= Task brief =
The required output is the exact run of lines below that opens at the line with "Plantean impedir salida" and closes at the line with "Sanofi une esfuerzos".

= Task input =
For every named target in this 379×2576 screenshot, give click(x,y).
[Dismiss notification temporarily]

---

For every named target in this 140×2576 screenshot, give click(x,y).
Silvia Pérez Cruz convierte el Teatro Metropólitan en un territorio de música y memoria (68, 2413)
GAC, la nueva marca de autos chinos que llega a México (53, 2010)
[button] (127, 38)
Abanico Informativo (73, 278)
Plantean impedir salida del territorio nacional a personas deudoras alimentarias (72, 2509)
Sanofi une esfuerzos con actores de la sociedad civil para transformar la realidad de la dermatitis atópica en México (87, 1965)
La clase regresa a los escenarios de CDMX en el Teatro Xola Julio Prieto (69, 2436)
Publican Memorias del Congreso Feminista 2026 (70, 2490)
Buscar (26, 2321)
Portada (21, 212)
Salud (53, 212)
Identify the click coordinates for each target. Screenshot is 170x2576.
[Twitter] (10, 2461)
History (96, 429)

= Task output =
Plantean impedir salida del territorio nacional a personas deudoras alimentarias (72, 2509)
Sanofi une esfuerzos con actores de la sociedad civil para transformar la realidad de la dermatitis atópica en México (87, 1965)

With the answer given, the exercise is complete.